Reviews on two other volumes in this series of books on Church History have appeared earlier in The Standard Bearer. This volume covers the history of the Church from 1789 to the present day. 

The date 1789 is chosen because this is the date of the French Revolution which, according to the author, had profound impact upon subsequent times up to the present. Hence the age which is covered by this book can appropriately be called “An Age Of Revolution.” Taking his starting point therefore in the political revolution in France, he goes on to discuss the revolution in philosophy led by Schleiermacher, Kant and Hegel; the revolution in the form of the Church—especially in England, Ireland and Scotland as the Church lost its character of The Establishment; the revolution in Biblical studies under the influences of higher criticism; the revolution in theology under the impact of Darwinian evolution, scientific technological advance and liberal theological thought from such men as Barth, Niebuhr, Tillich and Bultmann; and the revolutionary character of the Church as it developed in America so differently from the Church in Europe.

Included are discussions somewhat brief on Eastern Orthodoxy, particularly in the Russian Orthodox Church, mission work, and the ecumenical movement. 

While the book treats particularly of the major trends in the Church and the world (and is in this respect extremely valuable), we have the same criticism to make of this volume as we have made of the others.

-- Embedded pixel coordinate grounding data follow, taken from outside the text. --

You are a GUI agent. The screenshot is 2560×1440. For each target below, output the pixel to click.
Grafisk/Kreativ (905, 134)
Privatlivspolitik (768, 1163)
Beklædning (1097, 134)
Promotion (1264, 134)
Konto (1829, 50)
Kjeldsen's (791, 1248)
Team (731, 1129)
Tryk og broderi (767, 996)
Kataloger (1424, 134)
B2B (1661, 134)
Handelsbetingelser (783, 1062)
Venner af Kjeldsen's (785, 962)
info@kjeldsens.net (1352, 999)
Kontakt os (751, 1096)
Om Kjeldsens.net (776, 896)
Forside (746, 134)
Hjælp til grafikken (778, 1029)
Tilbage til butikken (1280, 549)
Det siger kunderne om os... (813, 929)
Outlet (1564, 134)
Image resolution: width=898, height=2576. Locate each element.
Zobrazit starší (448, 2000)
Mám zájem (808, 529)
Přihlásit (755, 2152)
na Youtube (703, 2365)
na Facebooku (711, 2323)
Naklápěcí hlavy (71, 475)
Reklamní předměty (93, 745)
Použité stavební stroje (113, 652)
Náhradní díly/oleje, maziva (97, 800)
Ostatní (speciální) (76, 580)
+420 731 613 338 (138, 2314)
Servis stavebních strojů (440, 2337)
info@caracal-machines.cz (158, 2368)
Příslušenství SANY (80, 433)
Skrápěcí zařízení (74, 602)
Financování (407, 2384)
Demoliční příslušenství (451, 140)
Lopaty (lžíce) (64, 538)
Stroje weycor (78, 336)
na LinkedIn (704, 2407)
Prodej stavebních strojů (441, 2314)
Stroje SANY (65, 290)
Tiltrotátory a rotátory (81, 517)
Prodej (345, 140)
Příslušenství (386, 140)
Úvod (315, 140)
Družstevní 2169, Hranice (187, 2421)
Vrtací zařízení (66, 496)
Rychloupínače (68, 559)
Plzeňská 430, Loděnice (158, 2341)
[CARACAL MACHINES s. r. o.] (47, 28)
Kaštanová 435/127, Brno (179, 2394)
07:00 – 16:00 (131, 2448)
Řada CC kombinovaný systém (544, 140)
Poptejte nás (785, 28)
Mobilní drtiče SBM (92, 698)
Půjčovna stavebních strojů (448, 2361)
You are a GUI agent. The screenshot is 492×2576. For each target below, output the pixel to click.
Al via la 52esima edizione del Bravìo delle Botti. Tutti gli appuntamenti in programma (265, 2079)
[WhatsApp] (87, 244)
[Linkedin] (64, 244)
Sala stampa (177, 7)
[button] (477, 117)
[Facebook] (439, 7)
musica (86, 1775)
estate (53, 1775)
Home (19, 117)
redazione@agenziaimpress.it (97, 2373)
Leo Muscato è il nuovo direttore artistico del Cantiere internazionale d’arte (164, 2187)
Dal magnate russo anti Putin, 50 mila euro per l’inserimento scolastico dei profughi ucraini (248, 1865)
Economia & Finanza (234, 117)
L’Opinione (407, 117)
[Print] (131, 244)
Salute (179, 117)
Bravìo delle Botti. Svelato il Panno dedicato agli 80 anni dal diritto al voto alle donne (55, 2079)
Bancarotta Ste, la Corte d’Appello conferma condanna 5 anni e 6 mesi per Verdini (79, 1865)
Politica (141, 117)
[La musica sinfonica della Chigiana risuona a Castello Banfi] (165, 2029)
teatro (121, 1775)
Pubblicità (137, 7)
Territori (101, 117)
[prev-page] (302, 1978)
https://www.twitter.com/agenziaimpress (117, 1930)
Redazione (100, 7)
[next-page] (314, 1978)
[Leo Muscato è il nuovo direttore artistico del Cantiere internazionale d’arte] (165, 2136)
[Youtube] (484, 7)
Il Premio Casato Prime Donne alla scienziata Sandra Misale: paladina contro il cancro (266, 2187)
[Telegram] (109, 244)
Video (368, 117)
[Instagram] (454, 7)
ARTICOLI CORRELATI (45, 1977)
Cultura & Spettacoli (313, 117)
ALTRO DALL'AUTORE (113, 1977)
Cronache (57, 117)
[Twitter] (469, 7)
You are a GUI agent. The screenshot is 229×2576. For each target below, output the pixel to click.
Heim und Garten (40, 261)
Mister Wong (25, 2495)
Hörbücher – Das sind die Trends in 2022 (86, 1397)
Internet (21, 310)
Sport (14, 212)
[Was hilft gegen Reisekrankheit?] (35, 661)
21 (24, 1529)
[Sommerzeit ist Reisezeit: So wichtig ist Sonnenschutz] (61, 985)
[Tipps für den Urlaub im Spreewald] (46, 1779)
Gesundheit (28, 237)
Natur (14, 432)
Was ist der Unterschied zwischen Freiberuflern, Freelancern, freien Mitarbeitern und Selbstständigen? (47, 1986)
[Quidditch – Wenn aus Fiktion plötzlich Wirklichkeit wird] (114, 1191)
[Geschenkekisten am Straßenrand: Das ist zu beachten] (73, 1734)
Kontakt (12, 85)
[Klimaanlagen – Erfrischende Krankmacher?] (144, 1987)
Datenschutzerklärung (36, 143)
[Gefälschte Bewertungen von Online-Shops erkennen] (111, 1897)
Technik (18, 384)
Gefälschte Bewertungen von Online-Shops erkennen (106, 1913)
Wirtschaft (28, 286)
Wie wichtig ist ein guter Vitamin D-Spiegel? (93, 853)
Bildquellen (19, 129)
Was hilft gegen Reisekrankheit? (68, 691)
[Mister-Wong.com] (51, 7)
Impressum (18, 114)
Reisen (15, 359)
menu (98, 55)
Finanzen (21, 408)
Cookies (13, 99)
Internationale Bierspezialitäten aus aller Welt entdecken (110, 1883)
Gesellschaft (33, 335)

It offers no evaluation of philosophical and theological trends, speaks without criticism of the rise of higher critical studies, the liberal trends in the Church and modern ecumenicism; it speaks only disparagingly of Calvinism and mentions very briefly the history of the Church which through these revolutions kept the faith. 

For those who want a compact survey of the period treated, this book is a valuable asset.